▼

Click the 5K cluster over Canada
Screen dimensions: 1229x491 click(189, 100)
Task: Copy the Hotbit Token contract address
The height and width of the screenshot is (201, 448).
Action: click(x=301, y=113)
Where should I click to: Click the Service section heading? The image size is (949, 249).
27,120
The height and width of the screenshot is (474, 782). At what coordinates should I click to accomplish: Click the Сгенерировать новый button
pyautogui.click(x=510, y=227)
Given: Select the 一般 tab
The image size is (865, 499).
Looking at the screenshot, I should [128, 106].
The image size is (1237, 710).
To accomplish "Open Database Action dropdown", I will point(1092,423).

▲
▼

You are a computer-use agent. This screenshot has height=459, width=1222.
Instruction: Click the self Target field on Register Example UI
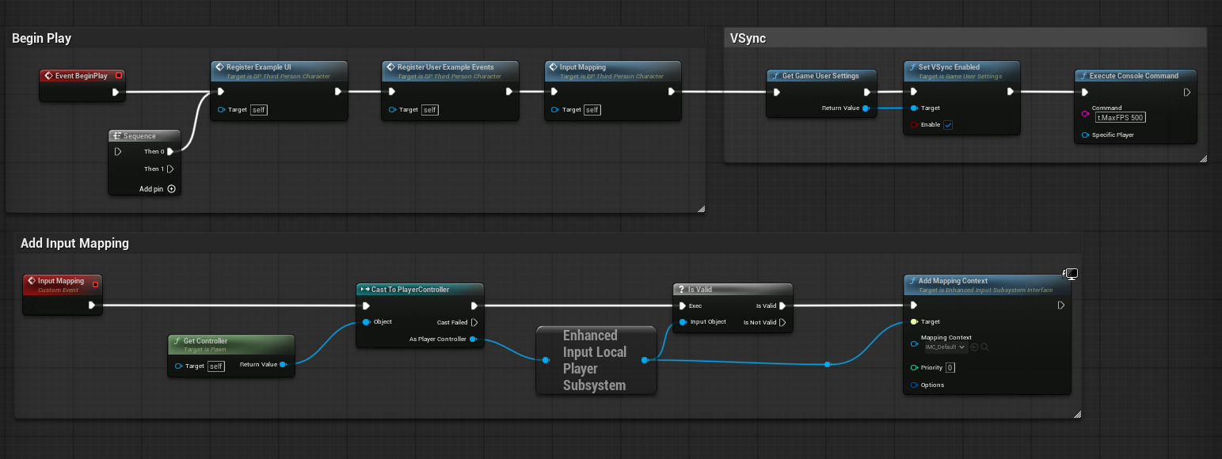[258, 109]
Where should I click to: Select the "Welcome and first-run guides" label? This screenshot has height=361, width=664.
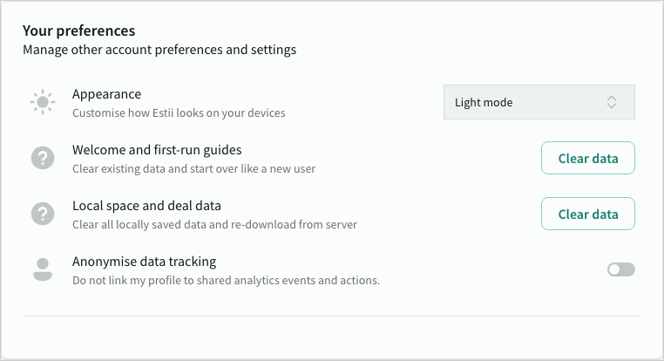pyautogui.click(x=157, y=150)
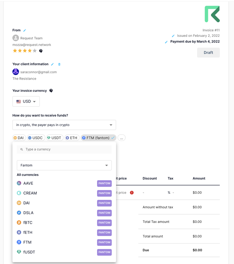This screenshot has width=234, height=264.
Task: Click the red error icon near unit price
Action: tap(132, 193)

▲

PROBLEM REQUIREMENTS: Turn the data above, from the line with "Click the 5K cluster over Canada" up to and including the line with "Looking at the", into a numbered list with blank lines left out.

ANSWER FOR THE TASK:
1. Click the 5K cluster over Canada
2. Screen dimensions: 1229x491 click(189, 100)
3. Task: Copy the Hotbit Token contract address
4. The height and width of the screenshot is (201, 448).
5. Action: click(x=301, y=113)
6. Where should I click to: Click the Service section heading? The image size is (949, 249).
7. 27,120
8. The height and width of the screenshot is (474, 782). At what coordinates should I click to accomplish: Click the Сгенерировать новый button
9. pyautogui.click(x=510, y=227)
10. Given: Select the 一般 tab
11. The image size is (865, 499).
12. Looking at the screenshot, I should [128, 106].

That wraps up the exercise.